◆ **ÉNONCÉ 1**
Pour chacune des affirmations suivantes, indiquez si elle concorde avec l'extrait sur la visite de François Hollande à Bangui, en répondant par oui ou par non et en citant textuellement les mots qui tranchent. (a) Alfred Kongala est un commerçant. (b) L'intervention française a été déclenchée le 5 décembre. (c) Il s'agissait de la première visite de M. Hollande en Centrafrique depuis le début de l'intervention française.
◆ **ÉNONCÉ 2**
Reprenez l'extrait sur la visite de François Hollande à Bangui à l'endroit où il s'interrompt et poursuivez-le.

Par Christian PANIKA, AFP – 1 mars 2014

 

La présidente centrafricaine Catherine Samba-Panza et le président français François Hollande le 28 février 2014 à Bangui

La présidente centrafricaine Catherine Samba-Panza et le président français François Hollande le 28 février 2014 à Bangui

"Ange gardien" ou chef militaire d'une opération "vouée à l'échec": au lendemain de la visite du président français François Hollande à Bangui, les réactions étaient partagées samedi en Centrafrique où les violences persistent trois mois après le début de l'intervention française.

"Le président François Hollande a redonné l'espoir à tous les Centrafricains. Et il a prouvé qu'il est vivement préoccupé par la situation centrafricaine en risquant sa vie, parce qu'il est venu alors que la paix n'est pas totalement restaurée", estime Alfred Kongala, un étudiant de la capitale.

"C'est notre ange gardien", renchérit un commerçant, Serge-Théophile Gouengali. "Il a ordonné une intervention militaire au moment où on ne savait pas quel était notre sort. Et il vient constater l'évolution de la situation, c'est un réconfort très important".

Au cours de sa deuxième visite en Centrafrique depuis le déclenchement de l'intervention française ("opération Sangaris") le 5 décembre, M. Hollande a rencontré la présidente de transition Catherine Samba Panza et les autorités religieuses du pays.

◆ **DONNÉES RECUEILLIES**
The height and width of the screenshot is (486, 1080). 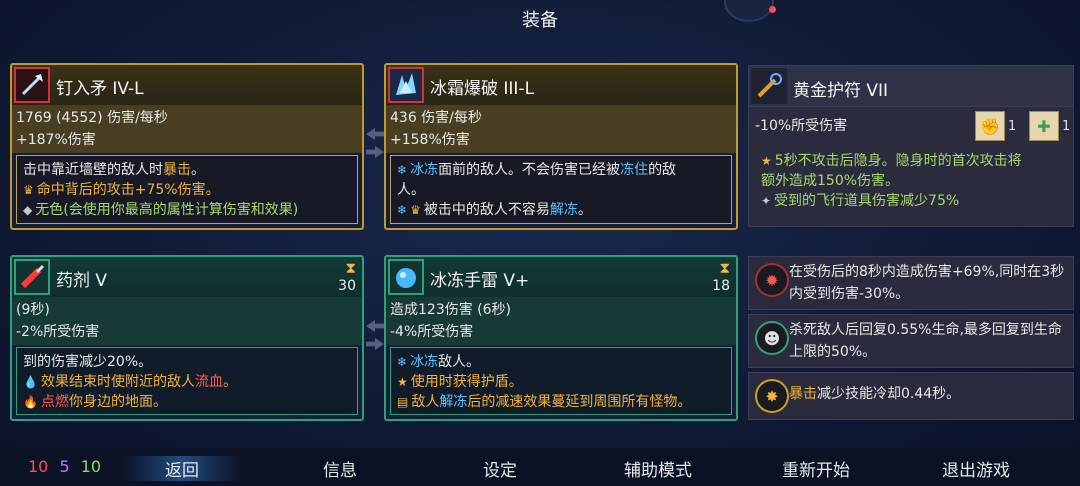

◆ **RÉPONSE ATTENDUE 1**
(a) Non : « un étudiant de la capitale ».
(b) Oui : « le déclenchement de l'intervention française ("opération Sangaris") le 5 décembre ».
(c) Non : « Au cours de sa deuxième visite en Centrafrique ».

◆ **RÉPONSE ATTENDUE 2**
Solidement escorté, le président français a traversé certains quartiers dangereux de Bangui comme pour montrer que la situation s'était améliorée.

"La vie a repris, les commerces ont rouvert, l'activité est là" même "s'il reste beaucoup à faire", a-t-il souligné vendredi soir.

La France a dû réviser ses objectifs initiaux en envoyant 400 soldats en renfort des 1.600 déjà présents et en prolongeant une opération qui se voulait courte - le gouvernement a reconnu des "difficultés considérables sur le terrain".

- 'Résultat mitigé' -

Samedi, trois ex-rebelles de la Séléka ont été abattus et un autre grièvement blessé à Bangui lors d'une nouvelle attaque, alors qu'ils rejoignaient en taxi un des derniers quartiers musulmans de la ville.

Le bilan global est difficile à établir. Cette semaine, la Croix-Rouge centrafricaine a déclaré avoir ramassé 1.240 corps à Bangui depuis le 5 décembre.

Mais le total des morts est plus élevé: certains cadavres disparaissent, d'autres sont directement récupérés par les familles.

Quant au niveau de violence hors de Bangui, il reste largement méconnu, les informations parvenant au compte-gouttes.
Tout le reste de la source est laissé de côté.